→ **TASK DIRECTIONS**
Nothing in the records should differ when you write them out again.

→ **PROVIDED DATA**
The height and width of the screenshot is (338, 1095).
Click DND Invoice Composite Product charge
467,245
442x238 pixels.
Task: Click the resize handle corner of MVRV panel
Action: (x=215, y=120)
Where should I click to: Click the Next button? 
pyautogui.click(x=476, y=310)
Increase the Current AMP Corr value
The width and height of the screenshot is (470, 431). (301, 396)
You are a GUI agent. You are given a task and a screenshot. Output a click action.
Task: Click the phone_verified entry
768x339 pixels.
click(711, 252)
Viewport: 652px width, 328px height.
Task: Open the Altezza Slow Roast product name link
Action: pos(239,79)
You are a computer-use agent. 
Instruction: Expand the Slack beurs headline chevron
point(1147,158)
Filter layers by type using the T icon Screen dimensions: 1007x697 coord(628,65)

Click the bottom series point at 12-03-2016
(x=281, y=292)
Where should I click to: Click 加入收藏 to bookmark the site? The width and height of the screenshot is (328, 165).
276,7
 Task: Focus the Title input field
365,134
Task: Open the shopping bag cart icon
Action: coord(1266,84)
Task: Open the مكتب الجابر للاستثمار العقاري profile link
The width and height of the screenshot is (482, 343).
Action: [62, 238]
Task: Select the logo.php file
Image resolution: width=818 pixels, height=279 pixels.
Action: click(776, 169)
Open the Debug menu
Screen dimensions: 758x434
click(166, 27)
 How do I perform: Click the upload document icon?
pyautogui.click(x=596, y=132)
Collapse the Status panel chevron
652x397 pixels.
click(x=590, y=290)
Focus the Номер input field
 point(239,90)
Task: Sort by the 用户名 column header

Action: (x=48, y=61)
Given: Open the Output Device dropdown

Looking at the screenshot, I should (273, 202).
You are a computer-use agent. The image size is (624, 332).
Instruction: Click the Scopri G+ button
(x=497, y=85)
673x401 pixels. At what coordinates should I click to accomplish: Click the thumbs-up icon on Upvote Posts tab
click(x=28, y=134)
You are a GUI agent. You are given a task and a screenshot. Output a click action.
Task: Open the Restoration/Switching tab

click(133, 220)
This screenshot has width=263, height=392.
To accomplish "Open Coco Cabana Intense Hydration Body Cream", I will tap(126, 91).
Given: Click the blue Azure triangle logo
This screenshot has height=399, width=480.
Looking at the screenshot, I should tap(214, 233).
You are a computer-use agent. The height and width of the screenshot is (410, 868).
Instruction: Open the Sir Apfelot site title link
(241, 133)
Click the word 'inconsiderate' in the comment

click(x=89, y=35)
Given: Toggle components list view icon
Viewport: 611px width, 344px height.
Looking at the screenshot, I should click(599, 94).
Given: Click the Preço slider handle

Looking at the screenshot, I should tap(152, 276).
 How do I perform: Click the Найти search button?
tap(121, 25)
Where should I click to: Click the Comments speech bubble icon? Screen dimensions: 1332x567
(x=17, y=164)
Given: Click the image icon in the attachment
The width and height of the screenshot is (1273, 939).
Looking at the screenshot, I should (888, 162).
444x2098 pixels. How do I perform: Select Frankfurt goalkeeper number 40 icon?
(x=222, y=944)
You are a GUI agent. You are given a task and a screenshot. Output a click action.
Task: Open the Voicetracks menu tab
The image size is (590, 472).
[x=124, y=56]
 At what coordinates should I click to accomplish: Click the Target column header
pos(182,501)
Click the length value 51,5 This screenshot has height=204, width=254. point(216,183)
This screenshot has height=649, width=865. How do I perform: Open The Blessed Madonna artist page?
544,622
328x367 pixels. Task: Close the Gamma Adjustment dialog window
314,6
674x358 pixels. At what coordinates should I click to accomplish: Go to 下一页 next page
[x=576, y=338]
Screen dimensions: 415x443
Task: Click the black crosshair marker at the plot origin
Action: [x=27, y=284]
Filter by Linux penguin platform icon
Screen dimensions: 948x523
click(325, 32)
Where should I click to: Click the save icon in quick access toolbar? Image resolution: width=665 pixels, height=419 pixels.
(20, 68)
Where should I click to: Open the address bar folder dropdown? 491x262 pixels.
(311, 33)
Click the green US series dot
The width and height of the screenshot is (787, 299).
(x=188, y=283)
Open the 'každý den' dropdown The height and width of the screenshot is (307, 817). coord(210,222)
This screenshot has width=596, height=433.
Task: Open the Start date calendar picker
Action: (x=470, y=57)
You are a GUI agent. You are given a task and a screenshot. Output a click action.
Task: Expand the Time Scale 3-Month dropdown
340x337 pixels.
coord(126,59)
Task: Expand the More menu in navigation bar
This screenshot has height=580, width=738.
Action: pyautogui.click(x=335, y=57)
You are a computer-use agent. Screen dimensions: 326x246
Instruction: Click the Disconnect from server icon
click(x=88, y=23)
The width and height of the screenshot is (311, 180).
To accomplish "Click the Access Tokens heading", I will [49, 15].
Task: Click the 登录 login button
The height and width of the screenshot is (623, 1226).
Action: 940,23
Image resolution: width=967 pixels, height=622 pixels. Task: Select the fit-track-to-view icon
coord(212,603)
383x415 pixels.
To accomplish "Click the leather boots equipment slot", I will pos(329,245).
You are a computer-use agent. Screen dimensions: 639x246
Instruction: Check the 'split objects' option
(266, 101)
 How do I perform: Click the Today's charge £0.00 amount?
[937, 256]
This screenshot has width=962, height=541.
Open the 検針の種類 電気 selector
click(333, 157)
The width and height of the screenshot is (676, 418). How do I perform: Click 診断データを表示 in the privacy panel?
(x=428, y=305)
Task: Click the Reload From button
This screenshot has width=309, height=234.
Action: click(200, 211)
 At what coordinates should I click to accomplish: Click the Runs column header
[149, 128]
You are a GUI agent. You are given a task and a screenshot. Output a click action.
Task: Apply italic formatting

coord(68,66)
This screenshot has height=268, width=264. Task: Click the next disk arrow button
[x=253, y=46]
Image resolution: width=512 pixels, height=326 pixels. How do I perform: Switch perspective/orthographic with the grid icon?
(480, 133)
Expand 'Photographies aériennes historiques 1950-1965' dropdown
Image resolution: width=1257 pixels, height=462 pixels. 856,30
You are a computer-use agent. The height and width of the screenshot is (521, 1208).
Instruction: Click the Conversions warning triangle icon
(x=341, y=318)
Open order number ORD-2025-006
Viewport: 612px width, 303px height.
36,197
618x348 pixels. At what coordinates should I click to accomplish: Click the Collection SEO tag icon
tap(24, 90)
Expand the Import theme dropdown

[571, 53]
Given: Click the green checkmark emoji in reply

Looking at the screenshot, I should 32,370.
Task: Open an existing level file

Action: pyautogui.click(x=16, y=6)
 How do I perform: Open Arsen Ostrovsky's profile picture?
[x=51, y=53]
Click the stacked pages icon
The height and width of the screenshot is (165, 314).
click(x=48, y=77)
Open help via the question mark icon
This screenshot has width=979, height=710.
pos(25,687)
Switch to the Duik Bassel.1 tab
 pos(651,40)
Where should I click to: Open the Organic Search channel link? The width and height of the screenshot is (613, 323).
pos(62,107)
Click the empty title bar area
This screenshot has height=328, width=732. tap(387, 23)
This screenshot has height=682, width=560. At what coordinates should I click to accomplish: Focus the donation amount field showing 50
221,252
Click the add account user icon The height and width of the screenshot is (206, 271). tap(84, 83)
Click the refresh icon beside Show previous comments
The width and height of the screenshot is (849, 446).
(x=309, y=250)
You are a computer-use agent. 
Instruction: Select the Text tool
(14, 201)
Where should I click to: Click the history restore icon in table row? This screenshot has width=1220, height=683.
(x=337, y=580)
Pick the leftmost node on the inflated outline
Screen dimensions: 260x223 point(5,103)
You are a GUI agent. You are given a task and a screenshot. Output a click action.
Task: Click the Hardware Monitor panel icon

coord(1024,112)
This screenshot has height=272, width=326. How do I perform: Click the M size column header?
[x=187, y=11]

→ **WRITTEN RESPONSE**
The height and width of the screenshot is (338, 1095).
Click DND Invoice Composite Product charge
467,245
442x238 pixels.
Task: Click the resize handle corner of MVRV panel
Action: (x=215, y=120)
Where should I click to: Click the Next button? 
pyautogui.click(x=476, y=310)
Increase the Current AMP Corr value
The width and height of the screenshot is (470, 431). (301, 396)
You are a GUI agent. You are given a task and a screenshot. Output a click action.
Task: Click the phone_verified entry
768x339 pixels.
click(711, 252)
Viewport: 652px width, 328px height.
Task: Open the Altezza Slow Roast product name link
Action: pos(239,79)
You are a computer-use agent. 
Instruction: Expand the Slack beurs headline chevron
point(1147,158)
Filter layers by type using the T icon Screen dimensions: 1007x697 coord(628,65)

Click the bottom series point at 12-03-2016
(x=281, y=292)
Where should I click to: Click 加入收藏 to bookmark the site? The width and height of the screenshot is (328, 165).
276,7
 Task: Focus the Title input field
365,134
Task: Open the shopping bag cart icon
Action: coord(1266,84)
Task: Open the مكتب الجابر للاستثمار العقاري profile link
The width and height of the screenshot is (482, 343).
Action: [62, 238]
Task: Select the logo.php file
Image resolution: width=818 pixels, height=279 pixels.
Action: click(776, 169)
Open the Debug menu
Screen dimensions: 758x434
click(166, 27)
 How do I perform: Click the upload document icon?
pyautogui.click(x=596, y=132)
Collapse the Status panel chevron
652x397 pixels.
click(x=590, y=290)
Focus the Номер input field
 point(239,90)
Task: Sort by the 用户名 column header

Action: (x=48, y=61)
Given: Open the Output Device dropdown

Looking at the screenshot, I should (273, 202).
You are a computer-use agent. The image size is (624, 332).
Instruction: Click the Scopri G+ button
(x=497, y=85)
673x401 pixels. At what coordinates should I click to accomplish: Click the thumbs-up icon on Upvote Posts tab
click(x=28, y=134)
You are a GUI agent. You are given a task and a screenshot. Output a click action.
Task: Open the Restoration/Switching tab

click(133, 220)
This screenshot has width=263, height=392.
To accomplish "Open Coco Cabana Intense Hydration Body Cream", I will tap(126, 91).
Given: Click the blue Azure triangle logo
This screenshot has height=399, width=480.
Looking at the screenshot, I should tap(214, 233).
You are a computer-use agent. The height and width of the screenshot is (410, 868).
Instruction: Open the Sir Apfelot site title link
(241, 133)
Click the word 'inconsiderate' in the comment

click(x=89, y=35)
Given: Toggle components list view icon
Viewport: 611px width, 344px height.
Looking at the screenshot, I should click(599, 94).
Given: Click the Preço slider handle

Looking at the screenshot, I should tap(152, 276).
 How do I perform: Click the Найти search button?
tap(121, 25)
Where should I click to: Click the Comments speech bubble icon? Screen dimensions: 1332x567
(x=17, y=164)
Given: Click the image icon in the attachment
The width and height of the screenshot is (1273, 939).
Looking at the screenshot, I should (888, 162).
444x2098 pixels. How do I perform: Select Frankfurt goalkeeper number 40 icon?
(x=222, y=944)
You are a GUI agent. You are given a task and a screenshot. Output a click action.
Task: Open the Voicetracks menu tab
The image size is (590, 472).
[x=124, y=56]
 At what coordinates should I click to accomplish: Click the Target column header
pos(182,501)
Click the length value 51,5 This screenshot has height=204, width=254. point(216,183)
This screenshot has height=649, width=865. How do I perform: Open The Blessed Madonna artist page?
544,622
328x367 pixels. Task: Close the Gamma Adjustment dialog window
314,6
674x358 pixels. At what coordinates should I click to accomplish: Go to 下一页 next page
[x=576, y=338]
Screen dimensions: 415x443
Task: Click the black crosshair marker at the plot origin
Action: [x=27, y=284]
Filter by Linux penguin platform icon
Screen dimensions: 948x523
click(325, 32)
Where should I click to: Click the save icon in quick access toolbar? Image resolution: width=665 pixels, height=419 pixels.
(20, 68)
Where should I click to: Open the address bar folder dropdown? 491x262 pixels.
(311, 33)
Click the green US series dot
The width and height of the screenshot is (787, 299).
(x=188, y=283)
Open the 'každý den' dropdown The height and width of the screenshot is (307, 817). coord(210,222)
This screenshot has width=596, height=433.
Task: Open the Start date calendar picker
Action: (x=470, y=57)
You are a GUI agent. You are given a task and a screenshot. Output a click action.
Task: Expand the Time Scale 3-Month dropdown
340x337 pixels.
coord(126,59)
Task: Expand the More menu in navigation bar
This screenshot has height=580, width=738.
Action: pyautogui.click(x=335, y=57)
You are a computer-use agent. Screen dimensions: 326x246
Instruction: Click the Disconnect from server icon
click(x=88, y=23)
The width and height of the screenshot is (311, 180).
To accomplish "Click the Access Tokens heading", I will [49, 15].
Task: Click the 登录 login button
The height and width of the screenshot is (623, 1226).
Action: 940,23
Image resolution: width=967 pixels, height=622 pixels. Task: Select the fit-track-to-view icon
coord(212,603)
383x415 pixels.
To accomplish "Click the leather boots equipment slot", I will pos(329,245).
You are a computer-use agent. Screen dimensions: 639x246
Instruction: Check the 'split objects' option
(266, 101)
 How do I perform: Click the Today's charge £0.00 amount?
[937, 256]
This screenshot has width=962, height=541.
Open the 検針の種類 電気 selector
click(333, 157)
The width and height of the screenshot is (676, 418). How do I perform: Click 診断データを表示 in the privacy panel?
(x=428, y=305)
Task: Click the Reload From button
This screenshot has width=309, height=234.
Action: click(200, 211)
 At what coordinates should I click to accomplish: Click the Runs column header
[149, 128]
You are a GUI agent. You are given a task and a screenshot. Output a click action.
Task: Apply italic formatting

coord(68,66)
This screenshot has height=268, width=264. Task: Click the next disk arrow button
[x=253, y=46]
Image resolution: width=512 pixels, height=326 pixels. How do I perform: Switch perspective/orthographic with the grid icon?
(480, 133)
Expand 'Photographies aériennes historiques 1950-1965' dropdown
Image resolution: width=1257 pixels, height=462 pixels. 856,30
You are a computer-use agent. The height and width of the screenshot is (521, 1208).
Instruction: Click the Conversions warning triangle icon
(x=341, y=318)
Open order number ORD-2025-006
Viewport: 612px width, 303px height.
36,197
618x348 pixels. At what coordinates should I click to accomplish: Click the Collection SEO tag icon
tap(24, 90)
Expand the Import theme dropdown

[571, 53]
Given: Click the green checkmark emoji in reply

Looking at the screenshot, I should 32,370.
Task: Open an existing level file

Action: pyautogui.click(x=16, y=6)
 How do I perform: Open Arsen Ostrovsky's profile picture?
[x=51, y=53]
Click the stacked pages icon
The height and width of the screenshot is (165, 314).
click(x=48, y=77)
Open help via the question mark icon
This screenshot has width=979, height=710.
pos(25,687)
Switch to the Duik Bassel.1 tab
 pos(651,40)
Where should I click to: Open the Organic Search channel link? The width and height of the screenshot is (613, 323).
pos(62,107)
Click the empty title bar area
This screenshot has height=328, width=732. tap(387, 23)
This screenshot has height=682, width=560. At what coordinates should I click to accomplish: Focus the donation amount field showing 50
221,252
Click the add account user icon The height and width of the screenshot is (206, 271). tap(84, 83)
Click the refresh icon beside Show previous comments
The width and height of the screenshot is (849, 446).
(x=309, y=250)
You are a computer-use agent. 
Instruction: Select the Text tool
(14, 201)
Where should I click to: Click the history restore icon in table row? This screenshot has width=1220, height=683.
(x=337, y=580)
Pick the leftmost node on the inflated outline
Screen dimensions: 260x223 point(5,103)
You are a GUI agent. You are given a task and a screenshot. Output a click action.
Task: Click the Hardware Monitor panel icon

coord(1024,112)
This screenshot has height=272, width=326. How do I perform: Click the M size column header?
[x=187, y=11]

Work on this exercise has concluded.